# Builders Obligation on Management Fees on Unsold Properties



## smileyface (16 Dec 2008)

Just looking for some advice

Currently living in an apartment in a managed estate

The management company budgeted for the year on receipts from all units

There are twenty three unsold units in the estate

Does the builder have an obligation to pay management fees for these unsold properties?

Currently the situation is that residents are to be billed extra for the short fall in fees caused by the unsold units

Any advice would be greatly appreciated


----------



## bigchicken (22 Dec 2008)

My understanding is no, there is no legal obligation on the builder to pay up for unsold apts.

Theres another thread on this here:

http://www.askaboutmoney.com/showthread.php?t=98674


----------



## aamstudent (31 Dec 2008)

My understanding is that the contracts signed on purchase set out the various responsibilities.  There will have been one that deals with the management company and that should have set out the various obligations.  The other post referred to states that someone got legal advice re a specific situation.  It cannot be presumed that  the same advice applies across the board. OP should go back to your solicitor and find out what the documents say.


----------



## Dee101 (31 Dec 2008)

aamstudent said:


> My understanding is that the contracts signed on purchase set out the various responsibilities. There will have been one that deals with the management company and that should have set out the various obligations. The other post referred to states that someone got legal advice re a specific situation. It cannot be presumed that the same advice applies across the board. OP should go back to your solicitor and find out what the documents say.


 
Exactly, you will need to refer to your documents ,every contract will have different clauses. 
In saying that the documents will have been drafted by the Solicitor for the builder so you can bet your a** they have covered themselves.


----------



## bigchicken (8 Jan 2009)

The problem is that most contracts don't specify what happens to unsold apartments. They are not mentioned at all.


----------



## markpb (9 Jan 2009)

bigchicken said:


> The problem is that most contracts don't specify what happens to unsold apartments. They are not mentioned at all.

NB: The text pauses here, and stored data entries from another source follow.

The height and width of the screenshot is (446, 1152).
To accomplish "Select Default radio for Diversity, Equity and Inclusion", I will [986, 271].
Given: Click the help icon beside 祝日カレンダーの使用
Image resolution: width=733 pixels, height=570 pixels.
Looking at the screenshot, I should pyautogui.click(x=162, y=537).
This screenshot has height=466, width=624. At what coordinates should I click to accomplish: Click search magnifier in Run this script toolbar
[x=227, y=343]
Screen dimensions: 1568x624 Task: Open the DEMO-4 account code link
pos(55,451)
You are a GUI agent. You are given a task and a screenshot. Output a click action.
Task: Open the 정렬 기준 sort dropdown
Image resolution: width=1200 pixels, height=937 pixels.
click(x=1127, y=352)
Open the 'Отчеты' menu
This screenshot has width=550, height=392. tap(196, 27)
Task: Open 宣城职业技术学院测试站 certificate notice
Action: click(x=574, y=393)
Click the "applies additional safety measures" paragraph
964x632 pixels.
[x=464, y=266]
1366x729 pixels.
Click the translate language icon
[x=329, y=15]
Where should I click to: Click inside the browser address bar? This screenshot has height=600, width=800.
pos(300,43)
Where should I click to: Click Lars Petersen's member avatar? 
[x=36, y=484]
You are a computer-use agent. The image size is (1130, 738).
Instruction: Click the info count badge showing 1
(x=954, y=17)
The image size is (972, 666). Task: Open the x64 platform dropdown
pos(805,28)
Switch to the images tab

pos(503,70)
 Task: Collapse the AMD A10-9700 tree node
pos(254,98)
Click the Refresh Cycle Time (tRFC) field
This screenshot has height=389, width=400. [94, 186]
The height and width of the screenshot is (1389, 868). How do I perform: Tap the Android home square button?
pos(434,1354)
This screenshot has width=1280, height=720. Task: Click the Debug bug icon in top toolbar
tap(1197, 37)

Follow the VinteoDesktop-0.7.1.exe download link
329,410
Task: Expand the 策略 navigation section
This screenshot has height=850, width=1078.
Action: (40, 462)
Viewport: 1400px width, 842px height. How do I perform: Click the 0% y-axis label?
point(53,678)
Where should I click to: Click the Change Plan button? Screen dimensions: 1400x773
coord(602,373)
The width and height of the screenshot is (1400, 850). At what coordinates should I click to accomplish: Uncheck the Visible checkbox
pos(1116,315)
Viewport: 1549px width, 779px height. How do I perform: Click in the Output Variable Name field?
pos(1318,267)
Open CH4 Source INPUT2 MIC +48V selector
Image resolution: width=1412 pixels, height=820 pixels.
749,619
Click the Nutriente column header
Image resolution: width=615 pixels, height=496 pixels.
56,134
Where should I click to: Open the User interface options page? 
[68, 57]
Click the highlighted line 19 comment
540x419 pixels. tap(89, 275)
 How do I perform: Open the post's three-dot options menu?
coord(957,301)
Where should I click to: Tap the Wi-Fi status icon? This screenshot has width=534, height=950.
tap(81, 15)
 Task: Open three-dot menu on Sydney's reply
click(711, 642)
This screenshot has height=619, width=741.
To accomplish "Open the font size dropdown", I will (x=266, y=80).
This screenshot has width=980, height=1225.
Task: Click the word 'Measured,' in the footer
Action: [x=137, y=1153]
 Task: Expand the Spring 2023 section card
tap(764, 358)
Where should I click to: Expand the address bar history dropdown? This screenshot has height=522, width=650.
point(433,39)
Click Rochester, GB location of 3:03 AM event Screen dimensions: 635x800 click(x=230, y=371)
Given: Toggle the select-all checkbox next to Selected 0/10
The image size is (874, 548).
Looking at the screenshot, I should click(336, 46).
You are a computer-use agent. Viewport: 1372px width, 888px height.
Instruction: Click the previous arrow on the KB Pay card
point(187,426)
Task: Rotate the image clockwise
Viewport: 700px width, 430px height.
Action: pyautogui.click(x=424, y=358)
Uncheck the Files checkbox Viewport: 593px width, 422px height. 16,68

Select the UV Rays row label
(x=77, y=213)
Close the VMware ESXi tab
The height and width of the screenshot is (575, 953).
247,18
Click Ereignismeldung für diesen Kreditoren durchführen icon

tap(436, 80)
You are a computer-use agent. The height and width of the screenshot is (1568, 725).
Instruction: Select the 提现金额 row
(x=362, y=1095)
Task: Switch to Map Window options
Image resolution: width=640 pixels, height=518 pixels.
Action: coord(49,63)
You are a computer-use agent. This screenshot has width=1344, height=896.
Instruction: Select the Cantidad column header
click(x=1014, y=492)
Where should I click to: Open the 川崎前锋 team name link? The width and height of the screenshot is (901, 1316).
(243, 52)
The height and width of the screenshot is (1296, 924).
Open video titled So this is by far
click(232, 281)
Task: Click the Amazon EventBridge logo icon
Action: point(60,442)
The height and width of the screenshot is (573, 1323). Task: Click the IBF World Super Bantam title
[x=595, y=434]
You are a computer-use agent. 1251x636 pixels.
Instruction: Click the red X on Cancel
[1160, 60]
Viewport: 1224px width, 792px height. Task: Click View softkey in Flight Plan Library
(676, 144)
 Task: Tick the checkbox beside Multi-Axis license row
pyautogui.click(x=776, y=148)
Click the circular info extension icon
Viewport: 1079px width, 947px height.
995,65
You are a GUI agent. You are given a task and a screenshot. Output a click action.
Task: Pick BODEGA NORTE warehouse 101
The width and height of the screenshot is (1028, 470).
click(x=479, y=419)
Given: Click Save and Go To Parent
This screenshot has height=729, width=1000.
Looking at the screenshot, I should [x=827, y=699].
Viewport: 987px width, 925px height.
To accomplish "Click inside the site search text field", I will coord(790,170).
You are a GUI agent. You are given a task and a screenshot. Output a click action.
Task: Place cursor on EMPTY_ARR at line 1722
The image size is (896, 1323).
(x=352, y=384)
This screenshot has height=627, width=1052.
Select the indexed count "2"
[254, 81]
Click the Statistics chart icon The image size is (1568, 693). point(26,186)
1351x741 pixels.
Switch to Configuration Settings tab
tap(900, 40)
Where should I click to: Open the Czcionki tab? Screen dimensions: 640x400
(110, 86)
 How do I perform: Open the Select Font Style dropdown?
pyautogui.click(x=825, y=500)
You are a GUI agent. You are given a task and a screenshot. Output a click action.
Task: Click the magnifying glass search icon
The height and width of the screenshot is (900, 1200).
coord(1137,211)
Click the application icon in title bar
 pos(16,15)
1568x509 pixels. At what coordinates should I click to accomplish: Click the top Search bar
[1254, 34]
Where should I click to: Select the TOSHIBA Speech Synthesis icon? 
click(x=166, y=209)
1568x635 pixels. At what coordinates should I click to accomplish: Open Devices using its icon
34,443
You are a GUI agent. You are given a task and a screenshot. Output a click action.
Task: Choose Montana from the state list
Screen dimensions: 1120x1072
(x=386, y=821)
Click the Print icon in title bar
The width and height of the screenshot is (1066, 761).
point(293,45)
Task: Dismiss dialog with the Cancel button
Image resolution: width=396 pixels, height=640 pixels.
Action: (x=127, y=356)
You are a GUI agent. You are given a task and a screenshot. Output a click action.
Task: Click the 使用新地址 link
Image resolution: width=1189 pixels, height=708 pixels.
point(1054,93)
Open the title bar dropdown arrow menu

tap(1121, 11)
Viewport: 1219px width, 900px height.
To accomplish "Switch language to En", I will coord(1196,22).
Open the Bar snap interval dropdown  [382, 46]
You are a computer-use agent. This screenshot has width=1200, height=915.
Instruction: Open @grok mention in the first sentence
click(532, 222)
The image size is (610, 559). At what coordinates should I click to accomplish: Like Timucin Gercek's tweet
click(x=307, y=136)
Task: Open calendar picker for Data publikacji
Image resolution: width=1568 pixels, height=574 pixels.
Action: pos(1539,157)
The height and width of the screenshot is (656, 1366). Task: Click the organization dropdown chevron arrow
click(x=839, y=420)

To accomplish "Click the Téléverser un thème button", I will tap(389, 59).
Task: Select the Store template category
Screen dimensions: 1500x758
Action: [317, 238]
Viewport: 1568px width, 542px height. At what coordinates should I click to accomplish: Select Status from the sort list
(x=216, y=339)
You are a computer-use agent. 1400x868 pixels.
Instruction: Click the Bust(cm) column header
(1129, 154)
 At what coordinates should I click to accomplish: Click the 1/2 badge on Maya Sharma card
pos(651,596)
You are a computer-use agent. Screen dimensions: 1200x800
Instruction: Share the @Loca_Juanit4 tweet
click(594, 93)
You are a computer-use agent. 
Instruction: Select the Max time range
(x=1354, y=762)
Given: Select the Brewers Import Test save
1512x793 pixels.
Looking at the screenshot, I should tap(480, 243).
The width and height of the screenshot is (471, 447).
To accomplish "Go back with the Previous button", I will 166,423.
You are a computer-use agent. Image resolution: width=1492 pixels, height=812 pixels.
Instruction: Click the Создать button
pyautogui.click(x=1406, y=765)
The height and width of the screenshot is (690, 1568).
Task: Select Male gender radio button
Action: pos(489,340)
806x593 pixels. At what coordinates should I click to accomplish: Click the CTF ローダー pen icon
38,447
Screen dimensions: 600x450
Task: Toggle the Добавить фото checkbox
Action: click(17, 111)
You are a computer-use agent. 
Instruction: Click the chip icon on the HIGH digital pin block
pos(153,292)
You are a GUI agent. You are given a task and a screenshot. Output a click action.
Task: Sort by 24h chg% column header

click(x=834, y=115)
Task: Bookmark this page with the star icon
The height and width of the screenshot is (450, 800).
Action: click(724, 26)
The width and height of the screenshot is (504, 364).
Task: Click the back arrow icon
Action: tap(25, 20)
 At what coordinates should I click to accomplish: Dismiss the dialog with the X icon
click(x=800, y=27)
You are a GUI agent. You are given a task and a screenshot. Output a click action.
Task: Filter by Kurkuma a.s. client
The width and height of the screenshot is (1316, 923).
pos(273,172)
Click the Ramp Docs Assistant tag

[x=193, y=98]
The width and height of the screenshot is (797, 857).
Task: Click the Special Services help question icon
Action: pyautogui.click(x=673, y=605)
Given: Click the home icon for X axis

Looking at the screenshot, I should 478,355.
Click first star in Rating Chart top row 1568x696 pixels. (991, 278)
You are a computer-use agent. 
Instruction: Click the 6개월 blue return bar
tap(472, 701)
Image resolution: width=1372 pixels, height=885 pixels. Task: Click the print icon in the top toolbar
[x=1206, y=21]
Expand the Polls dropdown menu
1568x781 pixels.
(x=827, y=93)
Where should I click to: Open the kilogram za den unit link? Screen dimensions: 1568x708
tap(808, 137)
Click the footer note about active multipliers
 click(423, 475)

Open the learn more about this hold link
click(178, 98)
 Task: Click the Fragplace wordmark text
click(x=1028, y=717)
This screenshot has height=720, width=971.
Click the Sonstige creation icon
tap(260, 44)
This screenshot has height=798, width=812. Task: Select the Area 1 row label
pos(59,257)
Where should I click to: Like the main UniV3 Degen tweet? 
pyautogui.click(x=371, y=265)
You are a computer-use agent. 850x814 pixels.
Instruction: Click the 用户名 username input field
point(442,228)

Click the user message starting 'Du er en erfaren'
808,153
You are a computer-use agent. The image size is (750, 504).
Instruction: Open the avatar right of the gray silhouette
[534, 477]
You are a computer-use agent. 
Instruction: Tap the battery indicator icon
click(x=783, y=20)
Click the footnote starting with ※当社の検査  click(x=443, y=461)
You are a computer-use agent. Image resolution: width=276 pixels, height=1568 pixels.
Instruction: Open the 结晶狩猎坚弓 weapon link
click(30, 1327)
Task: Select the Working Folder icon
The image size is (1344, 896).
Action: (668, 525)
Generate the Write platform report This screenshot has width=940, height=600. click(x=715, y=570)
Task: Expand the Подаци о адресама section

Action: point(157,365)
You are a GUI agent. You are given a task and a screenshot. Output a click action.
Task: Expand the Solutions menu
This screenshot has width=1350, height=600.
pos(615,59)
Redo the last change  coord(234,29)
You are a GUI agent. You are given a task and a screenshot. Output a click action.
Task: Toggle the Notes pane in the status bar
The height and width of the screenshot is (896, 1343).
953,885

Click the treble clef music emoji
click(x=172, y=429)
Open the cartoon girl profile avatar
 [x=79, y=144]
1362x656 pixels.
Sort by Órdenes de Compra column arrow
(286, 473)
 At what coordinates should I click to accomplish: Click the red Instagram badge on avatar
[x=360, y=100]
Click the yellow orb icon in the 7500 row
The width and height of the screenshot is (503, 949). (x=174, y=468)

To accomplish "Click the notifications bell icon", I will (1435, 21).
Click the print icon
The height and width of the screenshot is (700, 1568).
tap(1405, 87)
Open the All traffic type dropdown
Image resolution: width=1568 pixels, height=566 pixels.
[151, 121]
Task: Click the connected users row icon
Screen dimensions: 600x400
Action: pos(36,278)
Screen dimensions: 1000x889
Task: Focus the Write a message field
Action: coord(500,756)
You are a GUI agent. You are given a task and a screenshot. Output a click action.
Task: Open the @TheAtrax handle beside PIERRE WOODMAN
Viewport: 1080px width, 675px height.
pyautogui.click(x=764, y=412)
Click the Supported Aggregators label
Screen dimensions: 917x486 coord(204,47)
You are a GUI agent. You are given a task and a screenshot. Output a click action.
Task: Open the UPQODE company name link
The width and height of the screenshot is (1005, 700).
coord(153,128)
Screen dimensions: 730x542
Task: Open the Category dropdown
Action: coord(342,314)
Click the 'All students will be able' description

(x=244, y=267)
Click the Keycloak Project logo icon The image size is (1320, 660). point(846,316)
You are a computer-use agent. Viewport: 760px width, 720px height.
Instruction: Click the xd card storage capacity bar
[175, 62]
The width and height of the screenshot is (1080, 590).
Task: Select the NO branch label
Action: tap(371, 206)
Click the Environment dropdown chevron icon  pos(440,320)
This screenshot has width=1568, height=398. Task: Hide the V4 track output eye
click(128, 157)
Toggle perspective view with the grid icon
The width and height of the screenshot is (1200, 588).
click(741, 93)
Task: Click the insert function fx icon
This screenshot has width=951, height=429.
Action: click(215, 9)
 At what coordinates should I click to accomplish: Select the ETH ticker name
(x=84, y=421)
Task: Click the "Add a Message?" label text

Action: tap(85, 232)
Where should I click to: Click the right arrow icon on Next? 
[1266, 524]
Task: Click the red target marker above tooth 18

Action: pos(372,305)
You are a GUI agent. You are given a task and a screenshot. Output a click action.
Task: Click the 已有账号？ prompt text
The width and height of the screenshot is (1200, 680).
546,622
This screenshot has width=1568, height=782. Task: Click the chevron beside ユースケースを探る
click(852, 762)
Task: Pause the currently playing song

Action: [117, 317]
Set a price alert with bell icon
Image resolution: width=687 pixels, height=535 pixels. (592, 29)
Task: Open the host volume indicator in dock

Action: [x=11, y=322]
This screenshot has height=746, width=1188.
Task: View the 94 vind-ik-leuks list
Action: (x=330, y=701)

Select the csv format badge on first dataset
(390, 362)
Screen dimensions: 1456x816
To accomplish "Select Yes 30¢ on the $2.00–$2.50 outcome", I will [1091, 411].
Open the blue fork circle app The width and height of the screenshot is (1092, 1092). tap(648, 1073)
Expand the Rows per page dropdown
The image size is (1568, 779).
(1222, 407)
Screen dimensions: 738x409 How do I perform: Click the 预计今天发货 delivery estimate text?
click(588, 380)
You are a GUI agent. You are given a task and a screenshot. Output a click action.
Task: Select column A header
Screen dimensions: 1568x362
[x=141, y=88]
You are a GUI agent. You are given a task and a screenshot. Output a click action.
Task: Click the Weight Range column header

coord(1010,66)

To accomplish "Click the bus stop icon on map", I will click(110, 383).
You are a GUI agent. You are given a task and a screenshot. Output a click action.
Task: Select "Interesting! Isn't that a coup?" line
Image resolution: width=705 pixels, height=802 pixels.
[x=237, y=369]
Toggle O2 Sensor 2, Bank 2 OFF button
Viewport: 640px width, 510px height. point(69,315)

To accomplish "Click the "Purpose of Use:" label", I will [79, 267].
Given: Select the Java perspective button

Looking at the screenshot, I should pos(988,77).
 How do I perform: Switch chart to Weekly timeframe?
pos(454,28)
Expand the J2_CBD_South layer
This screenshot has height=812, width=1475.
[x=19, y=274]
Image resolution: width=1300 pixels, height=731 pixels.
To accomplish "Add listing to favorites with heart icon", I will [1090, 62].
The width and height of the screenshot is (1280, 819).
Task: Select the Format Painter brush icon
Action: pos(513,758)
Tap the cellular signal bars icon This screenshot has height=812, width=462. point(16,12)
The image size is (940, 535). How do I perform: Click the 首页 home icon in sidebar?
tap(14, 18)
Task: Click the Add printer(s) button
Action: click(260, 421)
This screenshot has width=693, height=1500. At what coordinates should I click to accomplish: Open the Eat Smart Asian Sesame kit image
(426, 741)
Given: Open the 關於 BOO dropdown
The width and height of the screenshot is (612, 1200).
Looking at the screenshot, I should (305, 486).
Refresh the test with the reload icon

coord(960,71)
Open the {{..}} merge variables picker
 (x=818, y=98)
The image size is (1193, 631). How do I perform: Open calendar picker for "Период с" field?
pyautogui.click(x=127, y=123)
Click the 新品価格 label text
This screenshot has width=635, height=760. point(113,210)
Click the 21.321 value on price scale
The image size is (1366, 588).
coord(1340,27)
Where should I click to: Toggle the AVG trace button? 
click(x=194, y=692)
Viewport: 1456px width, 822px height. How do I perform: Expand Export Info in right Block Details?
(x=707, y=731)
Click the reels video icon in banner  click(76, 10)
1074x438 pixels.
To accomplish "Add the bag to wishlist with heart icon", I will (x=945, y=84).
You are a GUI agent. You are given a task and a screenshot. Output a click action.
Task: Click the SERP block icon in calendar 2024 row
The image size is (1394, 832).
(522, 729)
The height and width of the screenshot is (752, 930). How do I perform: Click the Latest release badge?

Exactly. I'd be surprised if they did since the lease is relating to your property and no-one elses. Perhaps the head lease between the developer and the management company might but I've never seen one.


----------



## bobbyb33 (28 Jan 2009)

looking for advice
i live in a mixed estate of houses and small apartment blocks.there are 14 houses unsold and 16 unsold apartments.the builder is still advertising the estate in the newspapers as under construction.i would appreciate if anyone could tell me if the builder is still responsible for the estate and not the management company 
cheers


----------